Despite detecting clinically relevant bacteria and resistance genes, the specific transmission pathways remain unclear. First, the origin of detected ARGs remains obscure. It is difficult to determine whether detected levels and repertoire are typical for the studied environment or directly influenced by the studied industrial factors. A primary limitation is the small sample size within factor groups and the low number of replicates per municipality. Based on the current analysis, it is difficult to draw definitive conclusions regarding specific factor influences, since new samples could drastically change the results of statistical analysis. Other longitudinal studies have shown that seasonal climatic changes can significantly alter wastewater microbiomes [23]. Longer sampling periods would allow us to differentiate if the same factors are consistent throughout the year.

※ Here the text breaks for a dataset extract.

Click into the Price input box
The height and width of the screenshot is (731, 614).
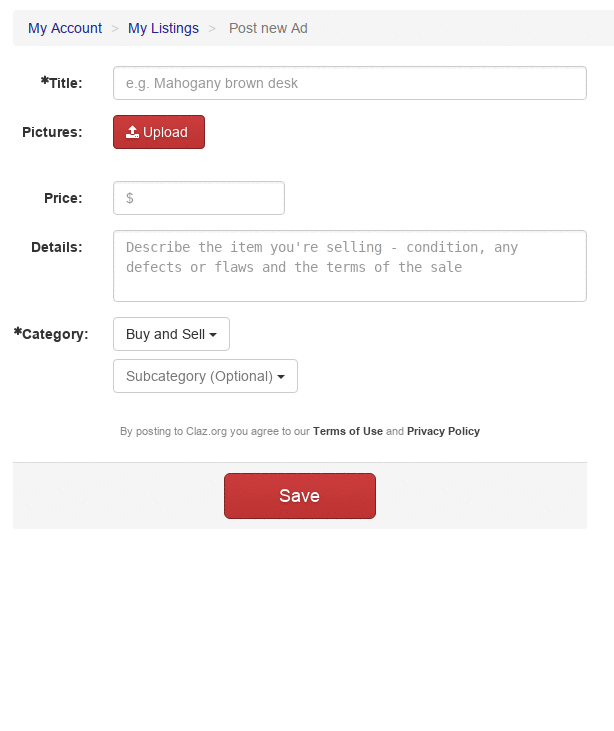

Finally, metagenomic approaches are strictly dependent on reference databases (e.g., CARD), which are biased toward culturable bacteria with clinical relevance. As observed with the FuncScan pipeline, different resistance gene detection tools do not produce the same results. Metagenomic assembly is still one of the bottlenecks in the identification of mobile genetic elements [81], limiting our ability to fully map resistance gene transfer between bacteria.

5. Conclusions

This metagenomic analysis revealed that municipal WW systems have unique microbiome signatures that shape the local ARG repertoire. We observed that microbial composition is more influenced than ARG composition by different factors, suggesting that resistance genes are linked to the broader community rather than specific taxa. While population density demonstrated only a marginal effect, we did not detect a significant correlation between ARG distribution and the mere presence of regional hospitals. These results set a baseline for the resistance and microbial background found in WW withinthis region.

Although this study provides valuable insights into region-specific ARG diversity, the underlying mechanisms that are driving these differences remain to be fully defined. The dominance of specific bacterial species and ARGs requires further investigation to understand their selective advantages. While our metagenomic approach generated comprehensive data on the ARG repertoire, complementary methods are needed to fully elucidate these complex relationships. Further research should focus on longitudinal studies across different geographical locations and temporal scales to validate the influence of the identified factors. Such extended investigations would help to establish whether these patterns are consistent across different urban environments and seasons in Latvia, ultimately contributing to our understanding of the evolution and dissemination of antibiotic resistance.